How to determine the partition size in Apache Spark

Tuning the number of partitions and their size is one of the most important aspects of configuring Apache Spark. There is no easy answer.

Table of Contents

  1. What is the recommended number of partitions?
  2. What is the recommended partition size?
  3. How to configure the default parallelism in Apache Spark?

If you choose to have many small partitions, the task distribution overhead will make everything painfully slow because your cluster will spend more time coordinating tasks and sending data between workers than doing the actual work.

On the other hand, if you use a few large partitions, some worker cores may have no tasks. You may end up waiting very long to complete the one last task if one of the workers is lagging behind the other. In the case of a worker failure, you will have to reprocess a huge amount of data.

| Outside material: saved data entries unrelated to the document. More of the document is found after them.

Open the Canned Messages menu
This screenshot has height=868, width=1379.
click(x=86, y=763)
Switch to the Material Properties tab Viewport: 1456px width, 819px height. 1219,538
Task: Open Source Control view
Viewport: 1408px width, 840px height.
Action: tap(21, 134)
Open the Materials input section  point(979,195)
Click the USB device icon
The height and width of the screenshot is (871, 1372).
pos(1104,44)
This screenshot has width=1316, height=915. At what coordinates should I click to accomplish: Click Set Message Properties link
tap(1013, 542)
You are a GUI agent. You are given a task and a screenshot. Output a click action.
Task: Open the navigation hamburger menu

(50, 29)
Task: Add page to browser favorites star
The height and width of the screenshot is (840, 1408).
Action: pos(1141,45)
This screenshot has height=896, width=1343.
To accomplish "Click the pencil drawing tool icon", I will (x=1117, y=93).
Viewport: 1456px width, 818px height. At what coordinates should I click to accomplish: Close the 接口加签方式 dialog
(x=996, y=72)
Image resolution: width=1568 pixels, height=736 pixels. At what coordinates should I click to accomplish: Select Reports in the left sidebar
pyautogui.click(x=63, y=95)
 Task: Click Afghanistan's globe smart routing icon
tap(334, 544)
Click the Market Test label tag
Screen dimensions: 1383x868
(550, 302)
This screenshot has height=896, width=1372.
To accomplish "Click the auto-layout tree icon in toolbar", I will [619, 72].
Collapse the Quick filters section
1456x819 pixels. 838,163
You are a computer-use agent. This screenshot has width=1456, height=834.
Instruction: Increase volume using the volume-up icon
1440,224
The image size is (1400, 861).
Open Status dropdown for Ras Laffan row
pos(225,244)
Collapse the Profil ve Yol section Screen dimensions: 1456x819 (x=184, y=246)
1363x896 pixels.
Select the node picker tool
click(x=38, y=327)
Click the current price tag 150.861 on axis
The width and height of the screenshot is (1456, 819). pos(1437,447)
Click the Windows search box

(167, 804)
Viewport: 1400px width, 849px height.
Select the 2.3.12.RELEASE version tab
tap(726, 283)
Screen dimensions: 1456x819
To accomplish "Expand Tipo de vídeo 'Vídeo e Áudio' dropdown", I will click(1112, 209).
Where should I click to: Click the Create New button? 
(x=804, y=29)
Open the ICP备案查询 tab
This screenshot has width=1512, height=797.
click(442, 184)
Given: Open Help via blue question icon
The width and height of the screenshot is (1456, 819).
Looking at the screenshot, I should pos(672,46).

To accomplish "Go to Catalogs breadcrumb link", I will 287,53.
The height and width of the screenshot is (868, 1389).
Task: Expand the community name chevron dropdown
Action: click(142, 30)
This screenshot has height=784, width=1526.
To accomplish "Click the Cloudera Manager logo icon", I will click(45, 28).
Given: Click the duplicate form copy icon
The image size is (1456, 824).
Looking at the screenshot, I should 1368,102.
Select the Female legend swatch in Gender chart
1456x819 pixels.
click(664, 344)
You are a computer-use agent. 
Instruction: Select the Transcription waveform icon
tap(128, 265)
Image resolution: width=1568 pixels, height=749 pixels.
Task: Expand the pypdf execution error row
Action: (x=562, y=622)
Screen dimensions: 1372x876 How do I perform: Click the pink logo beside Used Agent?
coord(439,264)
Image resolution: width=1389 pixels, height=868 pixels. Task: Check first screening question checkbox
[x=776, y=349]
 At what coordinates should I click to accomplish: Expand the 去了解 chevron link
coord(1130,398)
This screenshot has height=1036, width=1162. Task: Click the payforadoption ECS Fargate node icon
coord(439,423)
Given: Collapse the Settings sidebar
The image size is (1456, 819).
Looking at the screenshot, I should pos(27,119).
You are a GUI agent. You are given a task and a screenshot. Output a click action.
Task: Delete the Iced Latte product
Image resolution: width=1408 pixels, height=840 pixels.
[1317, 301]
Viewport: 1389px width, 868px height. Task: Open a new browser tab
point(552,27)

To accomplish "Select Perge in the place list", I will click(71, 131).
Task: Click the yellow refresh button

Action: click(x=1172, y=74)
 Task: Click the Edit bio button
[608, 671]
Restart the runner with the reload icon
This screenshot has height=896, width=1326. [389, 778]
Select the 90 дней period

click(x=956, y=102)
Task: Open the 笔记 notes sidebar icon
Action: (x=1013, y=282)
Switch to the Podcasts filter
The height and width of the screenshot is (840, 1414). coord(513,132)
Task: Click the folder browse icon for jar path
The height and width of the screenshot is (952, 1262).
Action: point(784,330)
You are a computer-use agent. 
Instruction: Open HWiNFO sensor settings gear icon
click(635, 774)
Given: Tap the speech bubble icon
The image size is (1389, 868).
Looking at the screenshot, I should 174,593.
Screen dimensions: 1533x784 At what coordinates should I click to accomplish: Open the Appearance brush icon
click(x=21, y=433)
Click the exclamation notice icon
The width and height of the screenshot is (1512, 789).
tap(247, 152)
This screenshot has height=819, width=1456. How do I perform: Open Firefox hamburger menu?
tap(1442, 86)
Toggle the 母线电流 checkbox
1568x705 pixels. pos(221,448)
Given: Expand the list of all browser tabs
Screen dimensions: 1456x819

The Apache Spark documentation recommends using 2-3 tasks per CPU core in the cluster. Therefore, if you have eight worker nodes and each node has four CPU cores, you can configure the number of partitions to a value between 64 and 96.

It is common to set the number of partitions so that the average partition size is between 100-1000 MBs. If you have 30 GB of data to process, you should have between 30 and 300 partitions.

How to configure the default parallelism in Apache Spark?

In my article about speeding up Apache Spark, I recommended having many small tasks to avoid wasting processing time when a worker node has nothing to do.

It seems that the best method to configure the parallelism parameter is to keep increasing it until you see that the distribution overhead starts slowing the whole Spark job down. If you see that the Spark cluster spends more time doing IO and reshuffling than executing the tasks, you should reduce the parallelism.